丁子木搖搖頭,終於把視線從窗外調轉了回來,他認真地看著楊一鳴:“楊老師,您為什麽會這麽問?”
楊一鳴笑一笑沒吭聲,他也不知道自己為什麽會這麽問,似乎想通過這些問題一次次確定自己在丁子木心目中的地位。
但是確定了又能怎麽樣?
楊一鳴從未幻想過這段感情能夠得到丁子木的回應,拋開谘詢師和病人之間的關係,單論丁子木的“戀愛恐懼症”,這份感情就是沒有未來的。更何況……
楊一鳴苦笑一聲。
對於丁子木而言,四種常見的did治療法裏最佳的無疑是“職業療法”和“家庭療法”,前者幫助他提高處理日常事務的能力,讓他的若幹人格形成規則意識,能夠互相溝通和合作。後者可以重建丁子木的家庭觀,幫助他更好地融入正常的家庭生活,從而更好地融入社會。當然,所謂的“正常的”家庭生活中絕不包括和自己組織一個家庭。
所以,這兩種療法,沒有一個有他楊一鳴的安身之地。
“我就是隨口一問,”楊一鳴淡淡地說,“我希望你能在我這裏踏踏實實地住著,別想那麽多,也別有顧慮。”
“我知道,”丁子木笑一笑說。
楊一鳴在心裏說,不,傻小子,你什麽也不知道。
車子飛速地前行著,楊一鳴繞著那個小花園開了一圈:“要下去看看嗎?”
丁子木皺皺眉:“不了,我不想去。”
“然後我們去哪裏?”
“去福利院。”丁子木說,“我想去看看那幅畫。”
兩個人來到福利院時已經過了午飯時間,孩子們都在午休,樓裏安安靜靜的。丁子木和楊一鳴沒有驚動任何人,悄悄地來到了那幅畫跟前。
“怎麽樣?”
“其實這張畫我看了好多年。”丁子木說,“每次從走廊裏走過的時候都能看到這張畫,看多了,反而沒什麽特別的印象了。”

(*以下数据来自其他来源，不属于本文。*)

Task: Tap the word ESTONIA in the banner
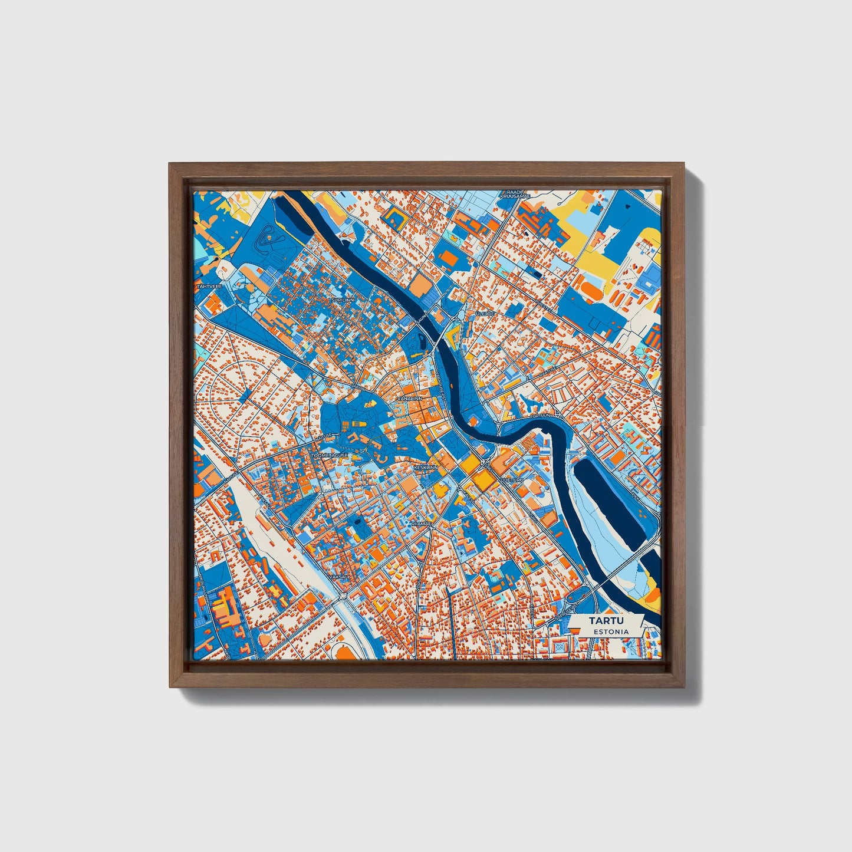(x=611, y=631)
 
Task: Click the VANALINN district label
(x=410, y=399)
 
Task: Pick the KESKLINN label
(x=426, y=467)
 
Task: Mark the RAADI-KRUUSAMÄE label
(x=512, y=194)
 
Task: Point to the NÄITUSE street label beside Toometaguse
(x=323, y=437)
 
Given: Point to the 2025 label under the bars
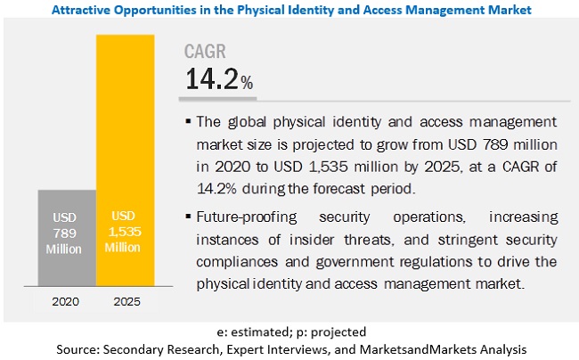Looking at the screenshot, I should pyautogui.click(x=126, y=302).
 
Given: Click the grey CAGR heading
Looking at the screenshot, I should pyautogui.click(x=207, y=51).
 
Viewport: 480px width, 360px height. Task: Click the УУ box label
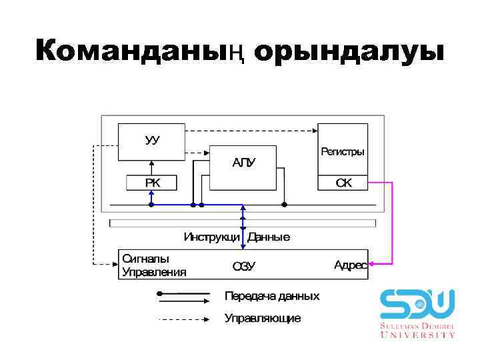click(152, 141)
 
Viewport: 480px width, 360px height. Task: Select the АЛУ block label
click(243, 162)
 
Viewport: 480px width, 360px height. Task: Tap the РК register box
click(152, 182)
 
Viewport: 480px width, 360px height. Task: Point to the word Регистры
click(343, 152)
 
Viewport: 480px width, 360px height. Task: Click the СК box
click(343, 182)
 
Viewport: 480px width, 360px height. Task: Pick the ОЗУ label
click(243, 267)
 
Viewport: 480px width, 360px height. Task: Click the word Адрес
click(350, 265)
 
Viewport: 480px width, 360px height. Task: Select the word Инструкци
click(213, 237)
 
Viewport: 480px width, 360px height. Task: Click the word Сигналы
click(145, 259)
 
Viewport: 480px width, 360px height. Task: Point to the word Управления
click(154, 272)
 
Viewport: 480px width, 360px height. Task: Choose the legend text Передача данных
click(272, 295)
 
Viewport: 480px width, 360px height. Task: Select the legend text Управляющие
click(263, 319)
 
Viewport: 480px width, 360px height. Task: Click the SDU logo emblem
click(417, 304)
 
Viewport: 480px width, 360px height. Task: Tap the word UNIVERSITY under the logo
click(418, 335)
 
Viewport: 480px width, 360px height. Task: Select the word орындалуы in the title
click(349, 51)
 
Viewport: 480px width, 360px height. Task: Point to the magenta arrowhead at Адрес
click(373, 265)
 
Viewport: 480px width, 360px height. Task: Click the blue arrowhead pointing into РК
click(152, 193)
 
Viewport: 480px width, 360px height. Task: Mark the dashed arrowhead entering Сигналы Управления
click(114, 265)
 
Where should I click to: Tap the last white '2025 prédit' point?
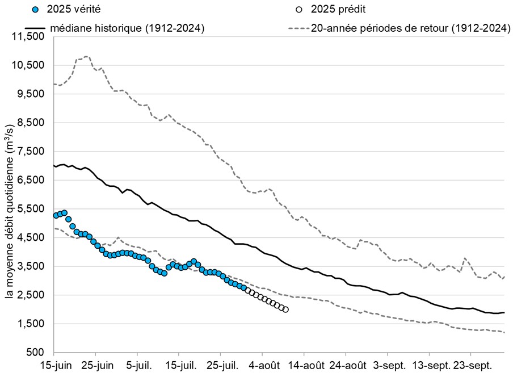(285, 309)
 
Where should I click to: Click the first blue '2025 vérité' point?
(56, 215)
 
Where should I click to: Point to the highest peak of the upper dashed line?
(86, 57)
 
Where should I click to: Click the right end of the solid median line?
(504, 312)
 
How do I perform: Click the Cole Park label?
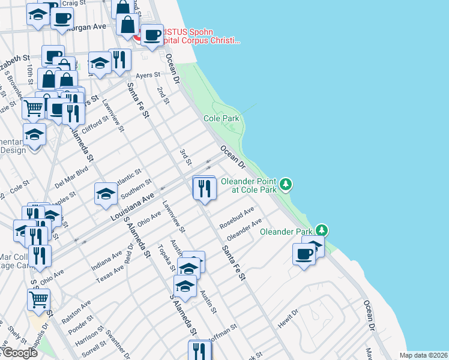click(x=221, y=119)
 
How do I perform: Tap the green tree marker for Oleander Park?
click(x=322, y=230)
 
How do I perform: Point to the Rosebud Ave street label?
click(x=237, y=217)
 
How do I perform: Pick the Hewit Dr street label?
click(x=288, y=319)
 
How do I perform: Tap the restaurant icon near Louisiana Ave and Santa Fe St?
click(x=203, y=188)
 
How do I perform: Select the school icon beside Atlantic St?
click(x=106, y=194)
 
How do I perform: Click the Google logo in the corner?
click(x=19, y=353)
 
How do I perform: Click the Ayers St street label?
click(x=148, y=76)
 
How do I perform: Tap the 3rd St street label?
click(x=185, y=155)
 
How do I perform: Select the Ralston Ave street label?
click(x=76, y=312)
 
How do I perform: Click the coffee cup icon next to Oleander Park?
click(x=304, y=254)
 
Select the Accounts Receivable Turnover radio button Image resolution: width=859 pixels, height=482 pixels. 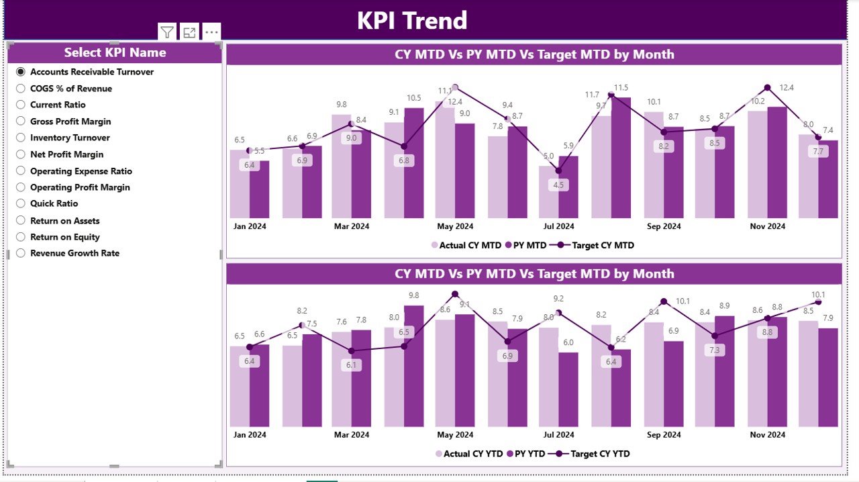21,72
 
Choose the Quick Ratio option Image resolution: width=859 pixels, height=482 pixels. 21,204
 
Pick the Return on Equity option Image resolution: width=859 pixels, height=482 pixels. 21,237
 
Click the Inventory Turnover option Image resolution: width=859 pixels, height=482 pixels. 21,138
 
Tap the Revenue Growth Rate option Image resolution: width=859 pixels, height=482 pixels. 21,253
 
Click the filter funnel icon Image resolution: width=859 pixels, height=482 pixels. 167,32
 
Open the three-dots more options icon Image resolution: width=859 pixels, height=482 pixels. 211,32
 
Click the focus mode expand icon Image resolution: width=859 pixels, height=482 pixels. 189,32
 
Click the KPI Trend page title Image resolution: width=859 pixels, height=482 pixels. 411,20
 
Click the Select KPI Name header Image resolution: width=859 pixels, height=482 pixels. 115,52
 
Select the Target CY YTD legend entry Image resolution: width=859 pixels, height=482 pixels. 599,454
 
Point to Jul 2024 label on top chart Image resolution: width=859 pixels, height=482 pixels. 558,227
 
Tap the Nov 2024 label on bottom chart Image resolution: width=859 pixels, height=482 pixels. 766,435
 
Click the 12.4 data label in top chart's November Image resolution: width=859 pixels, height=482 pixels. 787,88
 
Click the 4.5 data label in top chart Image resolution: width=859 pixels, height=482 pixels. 558,185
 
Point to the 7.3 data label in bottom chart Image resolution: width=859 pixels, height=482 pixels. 714,350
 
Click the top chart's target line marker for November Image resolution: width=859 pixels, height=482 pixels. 767,88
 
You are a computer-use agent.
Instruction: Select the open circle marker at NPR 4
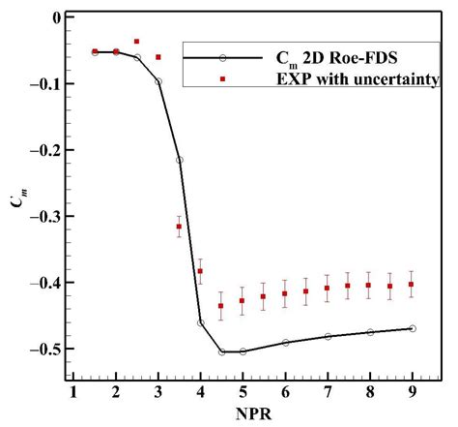click(x=201, y=322)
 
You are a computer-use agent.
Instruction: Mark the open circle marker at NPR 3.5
click(x=180, y=160)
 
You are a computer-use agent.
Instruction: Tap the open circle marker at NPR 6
click(x=285, y=342)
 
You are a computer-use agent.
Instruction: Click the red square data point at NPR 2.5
click(x=137, y=42)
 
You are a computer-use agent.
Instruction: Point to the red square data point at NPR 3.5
click(x=180, y=227)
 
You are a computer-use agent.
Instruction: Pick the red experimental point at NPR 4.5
click(x=221, y=306)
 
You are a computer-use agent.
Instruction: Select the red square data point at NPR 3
click(x=158, y=57)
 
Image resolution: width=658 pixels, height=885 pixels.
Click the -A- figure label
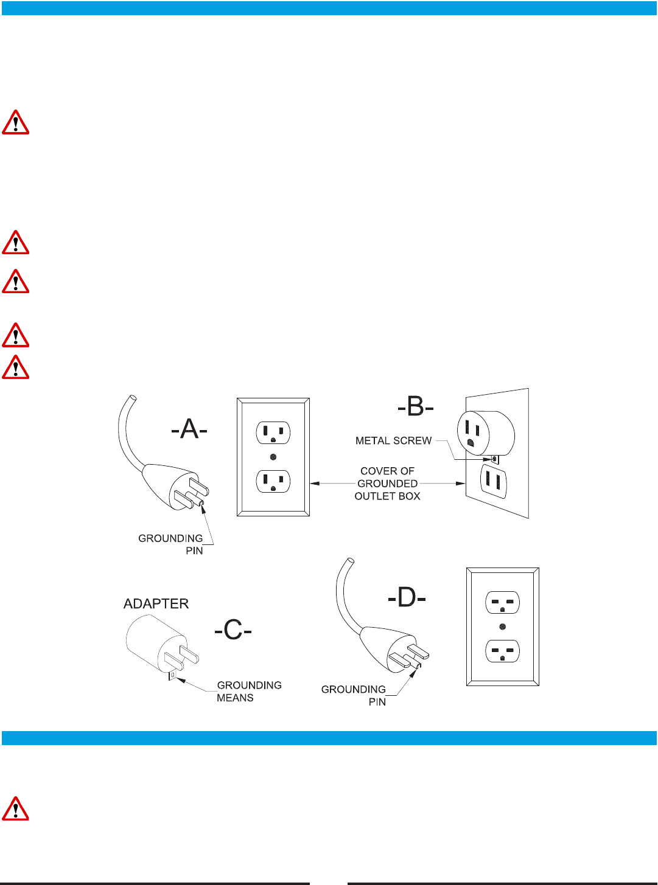click(x=189, y=429)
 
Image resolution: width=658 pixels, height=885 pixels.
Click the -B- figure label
click(x=415, y=406)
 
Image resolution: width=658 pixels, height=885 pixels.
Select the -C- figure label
click(x=233, y=630)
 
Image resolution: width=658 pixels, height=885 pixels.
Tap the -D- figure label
click(x=407, y=597)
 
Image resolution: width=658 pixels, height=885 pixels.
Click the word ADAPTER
click(x=156, y=603)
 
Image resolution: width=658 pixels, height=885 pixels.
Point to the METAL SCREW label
click(x=393, y=440)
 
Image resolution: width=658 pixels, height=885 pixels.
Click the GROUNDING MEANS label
click(x=249, y=692)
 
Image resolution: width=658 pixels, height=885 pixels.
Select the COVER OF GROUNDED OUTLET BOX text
click(x=387, y=484)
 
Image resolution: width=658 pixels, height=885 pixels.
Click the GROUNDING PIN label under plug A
click(x=171, y=544)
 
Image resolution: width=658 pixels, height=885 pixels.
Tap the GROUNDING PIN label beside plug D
click(x=354, y=695)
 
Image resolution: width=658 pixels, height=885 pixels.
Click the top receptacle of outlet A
click(x=273, y=432)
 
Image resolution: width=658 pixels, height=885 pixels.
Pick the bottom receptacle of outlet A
click(x=273, y=481)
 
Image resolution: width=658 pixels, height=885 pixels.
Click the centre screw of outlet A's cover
click(x=273, y=457)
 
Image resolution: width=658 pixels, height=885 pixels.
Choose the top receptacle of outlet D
click(x=502, y=603)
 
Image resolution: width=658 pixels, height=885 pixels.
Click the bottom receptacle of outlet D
click(x=502, y=651)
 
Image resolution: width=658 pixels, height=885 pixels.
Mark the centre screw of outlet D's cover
click(x=502, y=626)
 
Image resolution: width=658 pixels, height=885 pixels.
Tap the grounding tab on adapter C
click(x=173, y=675)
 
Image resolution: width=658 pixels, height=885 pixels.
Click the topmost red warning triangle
click(x=16, y=122)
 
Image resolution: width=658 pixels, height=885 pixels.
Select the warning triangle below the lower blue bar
click(x=16, y=809)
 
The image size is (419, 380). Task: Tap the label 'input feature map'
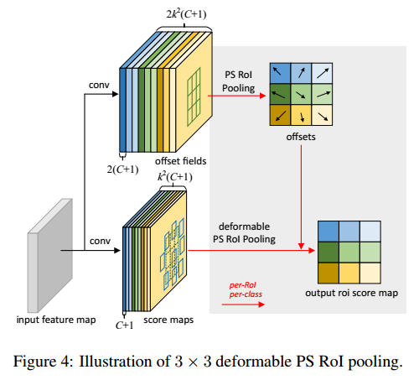click(x=54, y=320)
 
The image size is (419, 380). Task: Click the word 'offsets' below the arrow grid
click(x=301, y=135)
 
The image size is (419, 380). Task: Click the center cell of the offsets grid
click(x=300, y=94)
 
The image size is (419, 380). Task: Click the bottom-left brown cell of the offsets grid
click(x=281, y=113)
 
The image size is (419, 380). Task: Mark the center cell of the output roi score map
click(x=349, y=252)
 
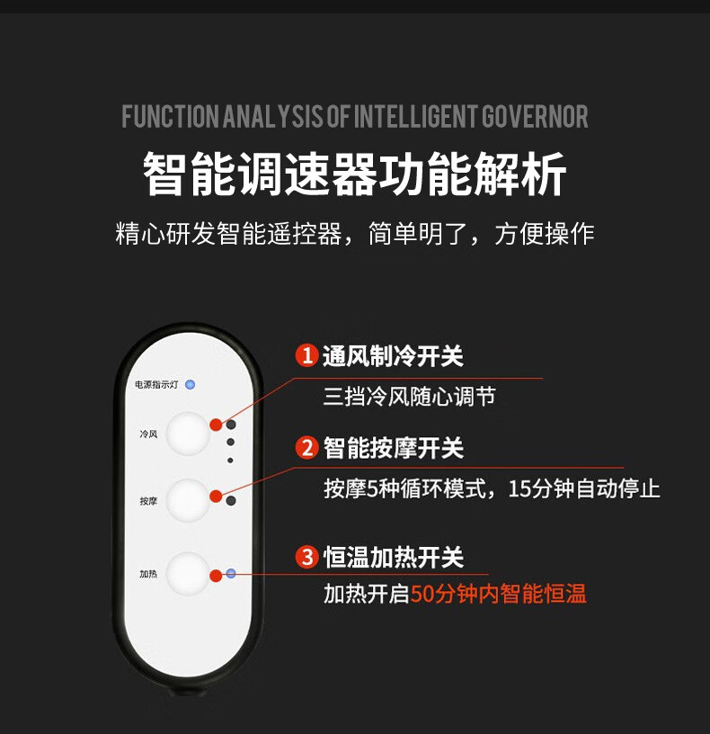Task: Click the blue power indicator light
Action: pos(190,385)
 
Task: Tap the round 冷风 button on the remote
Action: pos(188,434)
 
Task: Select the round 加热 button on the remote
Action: pos(188,574)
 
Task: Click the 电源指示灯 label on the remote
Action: pos(156,385)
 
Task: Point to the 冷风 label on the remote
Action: pos(148,434)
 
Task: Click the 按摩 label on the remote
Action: pos(148,501)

“是的,越是在眼前的反而越容易被忽略。”楊一鳴聳聳肩,“俗話說這叫‘燈下黑’。”
“可是,現在我覺得這畫……看起來很……很……很亂。”
“怎麽個亂法?”
“就是看著讓人心煩的那種亂。”
“因為你畫畫的時候就心煩意亂。”楊一鳴安撫地拍拍丁子木的肩頭,“好了,我們回去吧,我看你的臉色很難看,回去睡一會兒好嗎?”
丁子木機械地點點頭:“楊老師,我能在您家住多久?”
“你想住多久?”
“想住多久就能住多久嗎?”
楊一鳴一把勾住丁子木的肩頭,摟著人往外走,一邊走一邊說:“你想住多久就住多久,咱們不是說話了麽?你可以給我做飯當房租。”
“為什麽對我這麽好?”
“這有什麽為什麽的,”楊一鳴咬咬牙說,“我喜歡你唄,小夥子又帥又機靈,手藝那麽好,將來你開甜點店賺錢當大老板了,我還得抱您的大粗腿呢。”
丁子木勉強笑一笑:“我給你終身免費vip卡。”
“你說的,別忘了啊。”楊一鳴仰頭笑一笑,把滿嘴的苦水全都倒回了嘴裏咽下去。
傻孩子,我要你一張終身免費卡幹什麽用?
***
車子開過麵包店的時候,丁子木讓楊一鳴停了車,兩個人走進店裏的時候收銀台小姑娘高興得直蹦躂:“木木你回來啦,太棒了,你再不回來這個月的獎金就沒有了。”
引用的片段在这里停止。